Soumis par Gabriel Gaudette le
Comme son titre l'indique, Ulysses 101 est une adaptation transmédiatique du roman de James Joyce publié en 1922 dont les événements se déroulent le 16 juin 1904, soit 101 ans avant la mise en ligne de l'oeuvre hypermédiatique. Sur un fond blanc, trois fenêtres carrées sont juxtaposées horizontalement afin de constituer un bandeau. Un nombre est attribué à chacune des fenêtres, la première est identifiée par «one», la seconde par «zero» et la dernière à nouveau par «one», transformant ainsi l’écart initialement noté (101) en nombre binaire (101, c’est-à-dire 5).
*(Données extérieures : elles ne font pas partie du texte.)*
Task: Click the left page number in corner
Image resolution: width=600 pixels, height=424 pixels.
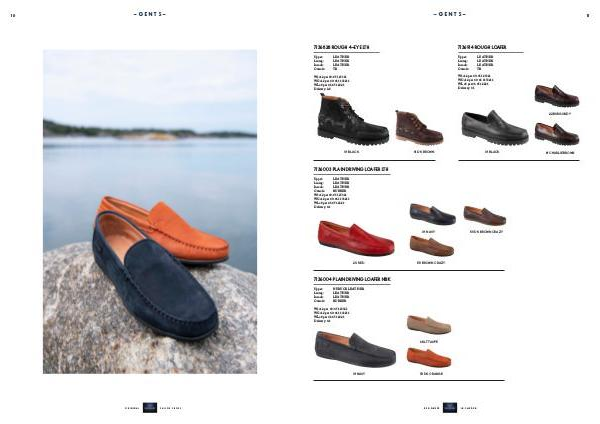Action: pyautogui.click(x=13, y=16)
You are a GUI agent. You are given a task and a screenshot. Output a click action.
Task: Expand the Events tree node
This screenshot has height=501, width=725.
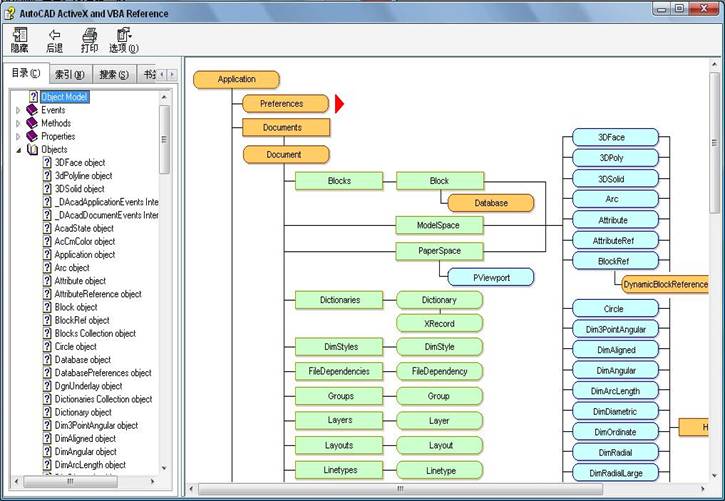[18, 110]

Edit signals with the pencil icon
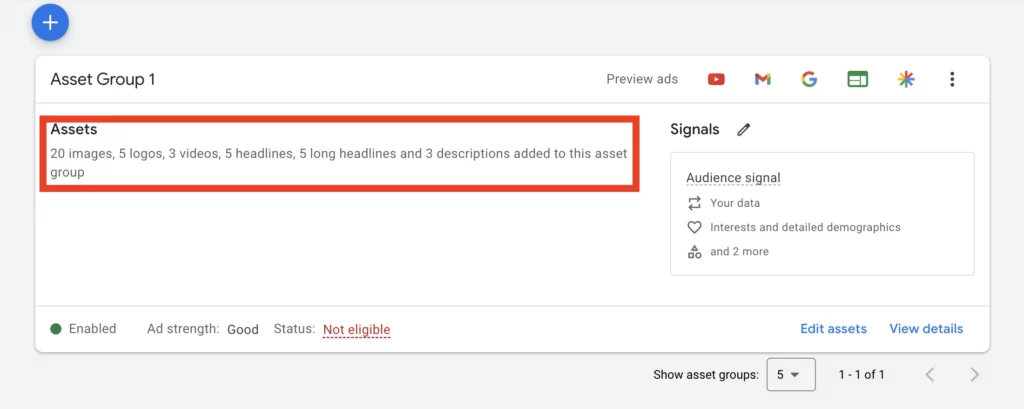pyautogui.click(x=743, y=129)
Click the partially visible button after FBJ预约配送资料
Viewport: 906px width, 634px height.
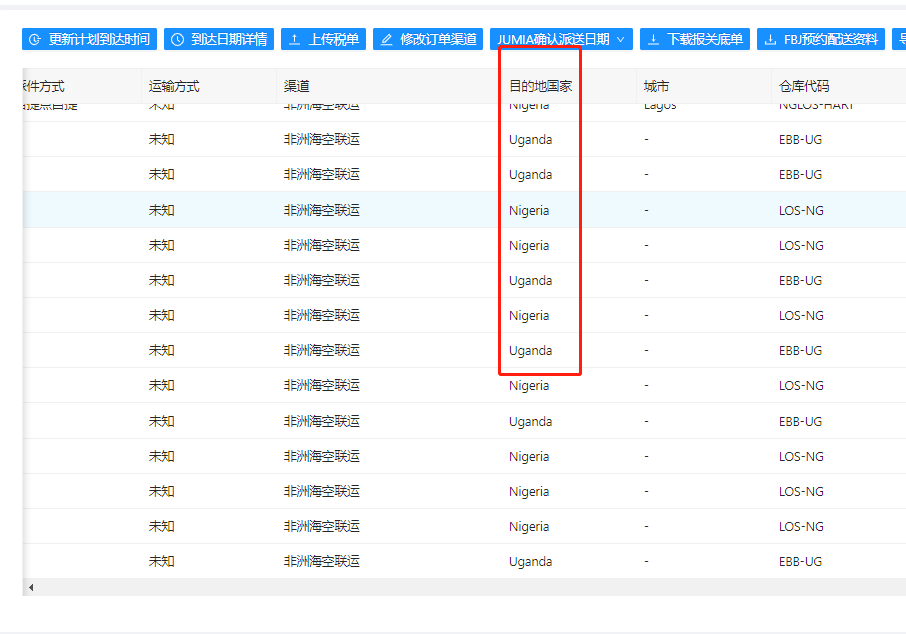point(899,40)
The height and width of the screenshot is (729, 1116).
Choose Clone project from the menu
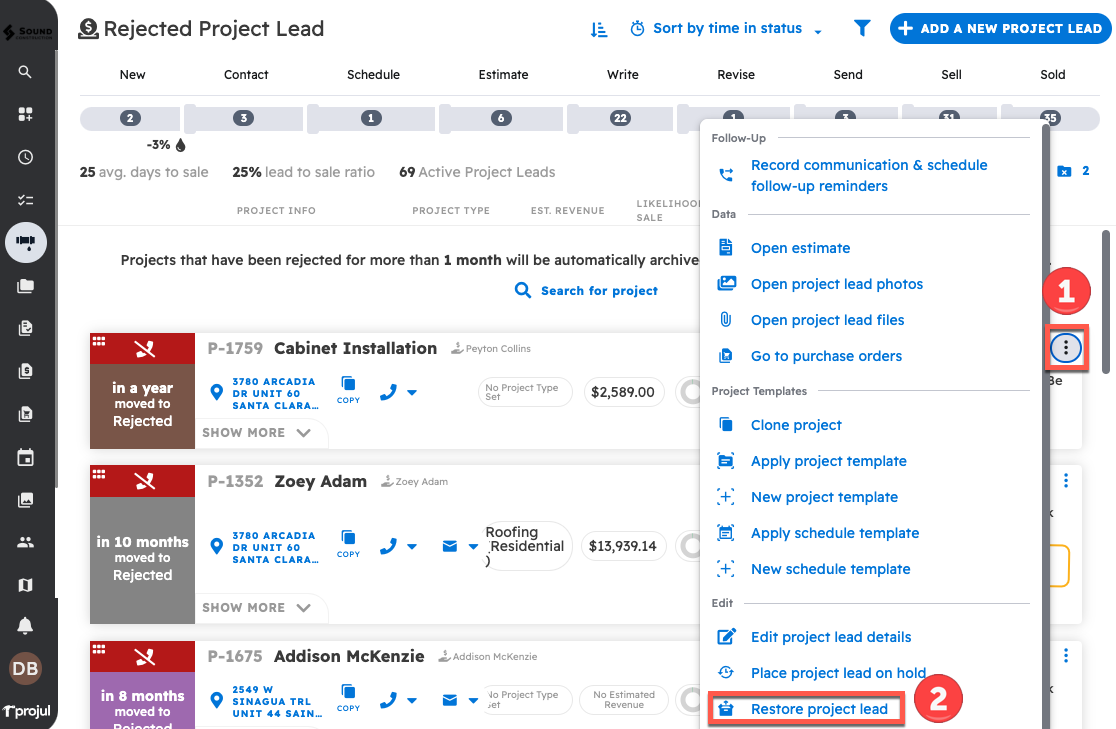[x=795, y=425]
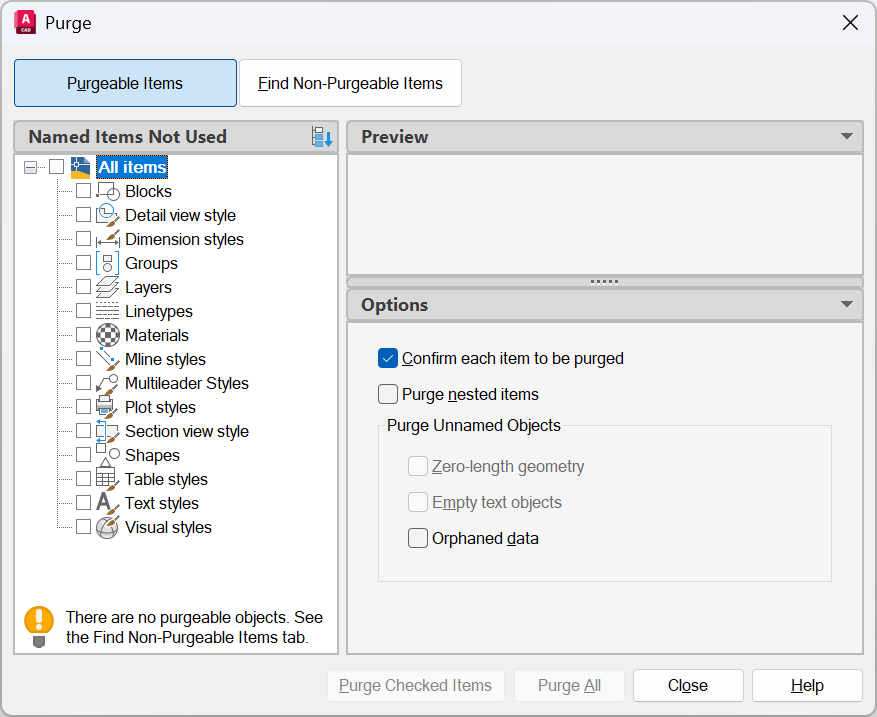Image resolution: width=877 pixels, height=717 pixels.
Task: Tick the Orphaned data checkbox
Action: (x=418, y=538)
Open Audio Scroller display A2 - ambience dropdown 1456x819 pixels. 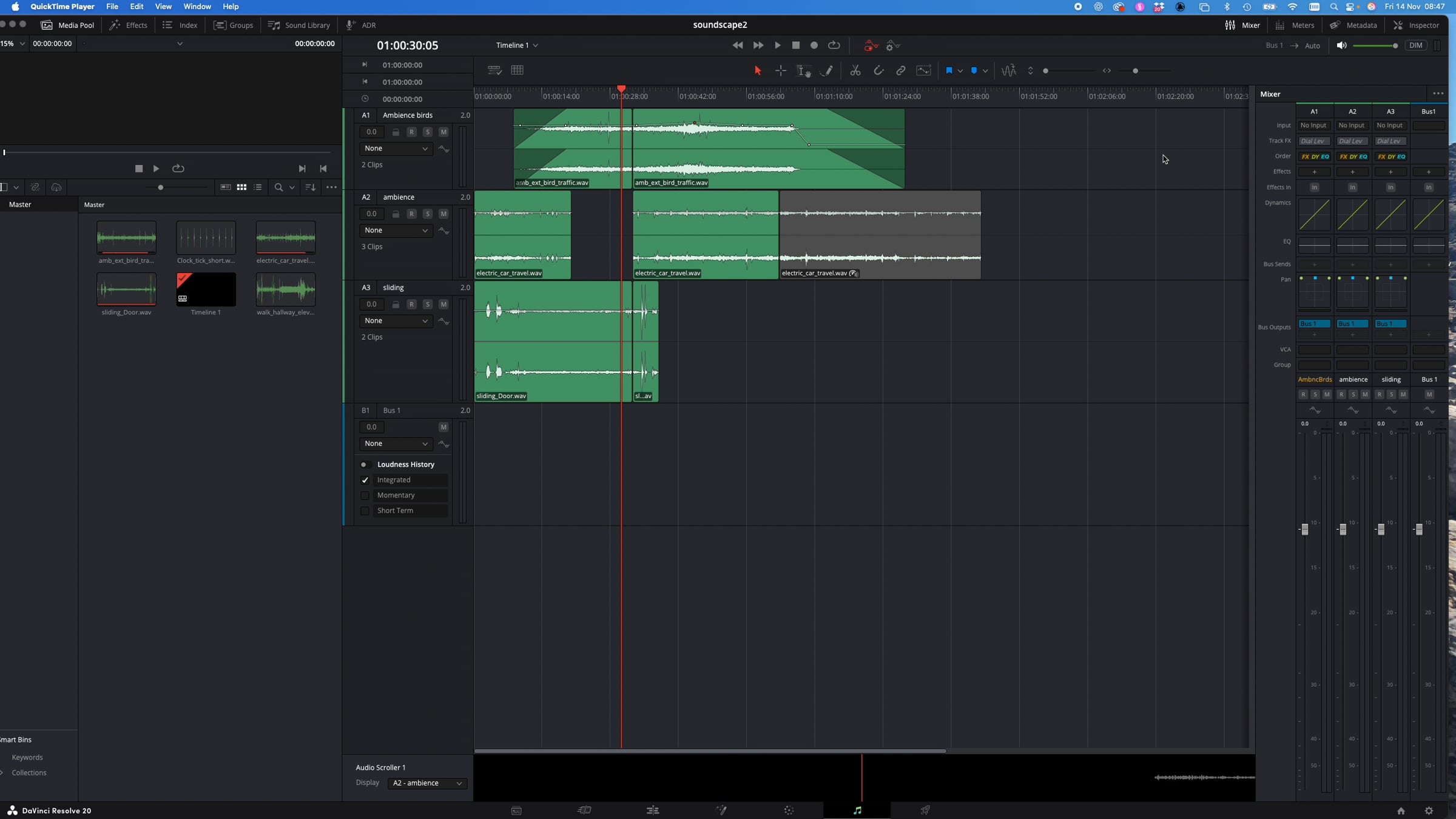point(427,783)
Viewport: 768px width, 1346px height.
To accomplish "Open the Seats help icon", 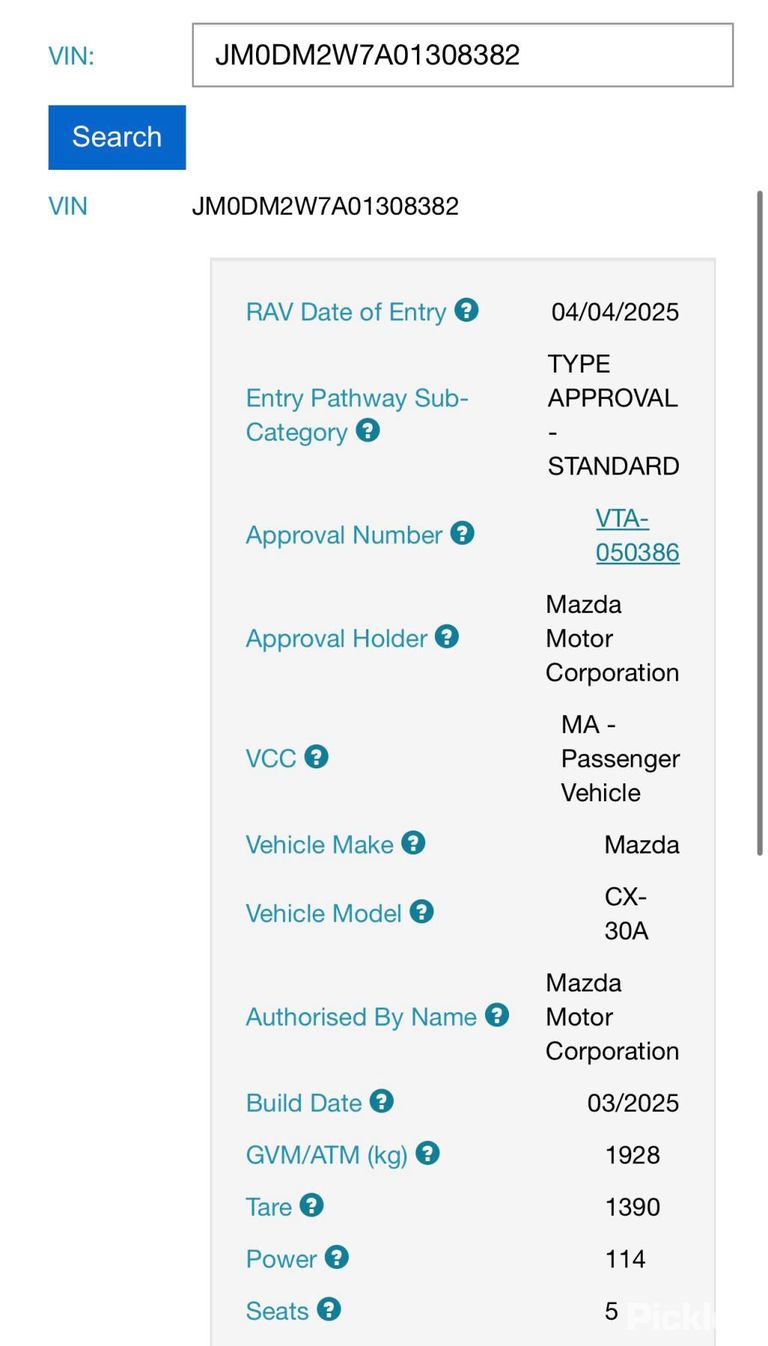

Ces fenêtres renferment deux types de contenus : de courtes séquences filmées et des extraits de texte disposés adroitement. Le triptyque qu’elles constituent est aléatoire.
Les séquences filmées offrent tour à tour des images d'une femme interviewée dans un café, d'une chaise berçante juchée sur un meuble, d'un homme attablé dans un café dessinant sur les pages d'un cahier, d'une porte couverte de graffitis qui s'ouvre en grinçant, de gens marchant la nuit dans les rues mouillées de Québec, d'une femme jouant de l'accordéon dans un local, d'un homme interviewé dans un bar et dépité de ne pouvoir lire le roman de Joyce, etc.
Les textes, quant à eux, offrent de brefs moments d'une textualité fragmentée et décousue. Les segments sont dispersés dans les fenêtres. Parfois ils se déplacent et dérivent comme des bateaux sans gouvernail; à d'autres moments, ils vibrent et se disloquent. Ils se suivent dans le désordre, de sorte qu'ils ne paraissent nullement constituer une totalité. Ils pourraient provenir d'un des 18 épisodes du roman, du tout premier: «Telemacus», comme du douzième: «The Cyclops». Ce sont des citations sans véritable signification sauf celle, première et essentielle, d'indiquer explicitement la présence du roman à l'écran. Ce sont ses mots, ses phrases qui sont ici agencées pour créer un matériau visuel complémentaire des séquences filmées, dans un système de permutations qui font se côtoyer des contenus séparés par plus d'un siècle.
Mais cette dispersion n'est qu'un effet de surface. Les extraits éparpillés dans l'œuvre hypermédiatique n'ont pas été choisis au hasard, ils proviennent tous d'un même épisode, le cinquième, «The Lotus Eaters». En fait, ils sont extraits de trois paragraphes de la page 79 de l'édition Oxford de 1993 du roman.
Le travail de David Clark, dans Ulysses 101, joue en surface sur des figures de texte qui, telles des fleurs de Lotus, distraient et laissent oublier ce qui se cache sous leurs atours; mais par son choix de puiser ses extraits à même l'épisode des Lotophages, il nous enjoint de suivre l'avertissement d'Ulysse de ne pas céder au chant de l'oubli, quel que soit l'attrait de sa mélodie. Il nous enjoint de retourner au texte et à sa lecture. Malgré l'éclatement que ses collages hypermédiatiques suggèrent, son œuvre amorce un mouvement de retour vers le roman, au moment même où elle semble nous en éloigner. Ulysses 101 peut alors être consodéré comme un manuel d'introduction à cette œuvre phare du vingtième siècle.